First, it’s the kind made outside of Europe and America but tailored for festivals in those places. Fans of international cinema who read accounts of premieres of a South American film at, say, Cannes may assume that said film was for made for the Brazilian market but happily discovered by discerning and venturesome French programmers. In reality, many of these films were created specifically for programmers and juries at international festivals, to whom they appeal by A) adapting the currently approved stylistic norms for “art” films, and B) viewing their native cultures in ways that will be seen as appealingly exotic by Europeans and Americans. (Whether you love or loathe their films, even estimable filmmakers such as Taiwan’s Hou Hsiao-hsien and Thailand’s Apichatpong Weerasethakul have become “world cinema” auteurs by employing this dual strategy.)
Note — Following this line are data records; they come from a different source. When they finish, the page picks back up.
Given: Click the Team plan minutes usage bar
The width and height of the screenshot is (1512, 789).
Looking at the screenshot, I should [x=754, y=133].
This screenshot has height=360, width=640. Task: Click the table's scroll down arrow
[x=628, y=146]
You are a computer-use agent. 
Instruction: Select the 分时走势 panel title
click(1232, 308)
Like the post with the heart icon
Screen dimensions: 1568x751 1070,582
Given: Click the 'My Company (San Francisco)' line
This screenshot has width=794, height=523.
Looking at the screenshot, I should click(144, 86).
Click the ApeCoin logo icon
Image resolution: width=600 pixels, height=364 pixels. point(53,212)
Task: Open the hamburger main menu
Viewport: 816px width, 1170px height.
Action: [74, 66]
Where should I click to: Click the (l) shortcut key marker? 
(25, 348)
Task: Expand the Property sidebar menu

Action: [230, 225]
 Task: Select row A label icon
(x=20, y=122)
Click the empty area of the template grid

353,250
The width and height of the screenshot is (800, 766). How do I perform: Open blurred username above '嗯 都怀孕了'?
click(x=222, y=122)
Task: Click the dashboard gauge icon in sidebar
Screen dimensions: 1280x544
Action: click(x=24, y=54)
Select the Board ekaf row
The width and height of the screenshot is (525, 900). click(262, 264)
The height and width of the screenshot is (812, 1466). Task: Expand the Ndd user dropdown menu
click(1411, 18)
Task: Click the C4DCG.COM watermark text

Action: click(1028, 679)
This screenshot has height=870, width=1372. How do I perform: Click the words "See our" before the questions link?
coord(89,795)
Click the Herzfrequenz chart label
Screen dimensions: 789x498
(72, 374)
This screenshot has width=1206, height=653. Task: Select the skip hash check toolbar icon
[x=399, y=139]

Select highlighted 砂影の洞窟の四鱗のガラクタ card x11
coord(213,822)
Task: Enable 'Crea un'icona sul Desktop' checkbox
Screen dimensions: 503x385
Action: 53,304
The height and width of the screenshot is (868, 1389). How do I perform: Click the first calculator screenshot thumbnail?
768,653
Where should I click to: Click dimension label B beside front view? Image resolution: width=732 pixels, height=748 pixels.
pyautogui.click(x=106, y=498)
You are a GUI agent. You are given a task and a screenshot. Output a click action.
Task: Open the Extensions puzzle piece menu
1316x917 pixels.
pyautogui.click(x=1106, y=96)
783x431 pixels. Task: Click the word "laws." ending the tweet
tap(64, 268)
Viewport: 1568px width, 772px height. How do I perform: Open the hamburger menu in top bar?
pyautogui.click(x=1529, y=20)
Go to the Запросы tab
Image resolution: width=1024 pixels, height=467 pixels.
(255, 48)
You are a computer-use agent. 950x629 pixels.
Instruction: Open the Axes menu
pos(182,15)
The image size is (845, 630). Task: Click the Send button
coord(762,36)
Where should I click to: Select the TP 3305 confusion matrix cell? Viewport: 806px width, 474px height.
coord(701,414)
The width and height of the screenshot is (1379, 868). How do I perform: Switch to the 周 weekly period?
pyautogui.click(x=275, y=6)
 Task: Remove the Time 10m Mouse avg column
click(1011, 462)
Second, “Neon Bull” is the kind of film that also bows strategically to other current cultural orthodoxies, specifically some rather dubious ones imported from academia. Consider the headline on The Hollywood Reporter’s review of the film, which determines that its “exploration of body and gender norms [makes] up for a lack of narrative.” Translated into plain English, what that means is: The film is essentially boring because its story is minimal and un-involving. But because its concerns can related to ‘body and gender norms,’ which university curricula now consider as important as previous centuries considered the Virgin Birth and Holy Trinity, it must be deemed important and meaningful.

Yet does the film have anything really cogent to say about those nominal subjects, or do the “body and gender” labels disguise something more pat and retrograde?

Mascaro spends much of the film’s length observing these characters as they sleep in hammocks and go about their daily routines. The characters are given no real depth—they’re types more than people—and the narrative has practically zero dramatic tension or development. There’s a general ambiance of sensuality which is upped a couple of notches when porky Zé is replaced by young, lean, long-haired Junior (Vinicius de Oliveira), and indeed the erotic intimations here are virtually the only things to sustain viewer attention.

Sex, almost by default, ends up being all the film has to sell. We get to see a horse being masturbated. And the climactic scene shows us Iremar’s erection as he mounts and has sex with a woman who’s nine months pregnant.

That’s all? Well, yes. That’s it. What does it say? That middle-class festival audiences in Europe and America derive a certain pleasure from watching sex scenes involving lower-class (and hence “naturally” sensual if not essentially animalistic) foreigners, as long as such prurient attractions can be described as exploring “body and gender norms”? No doubt. And the imperious cultural self-deception in that process would be laughable if it weren’t so sympathetic.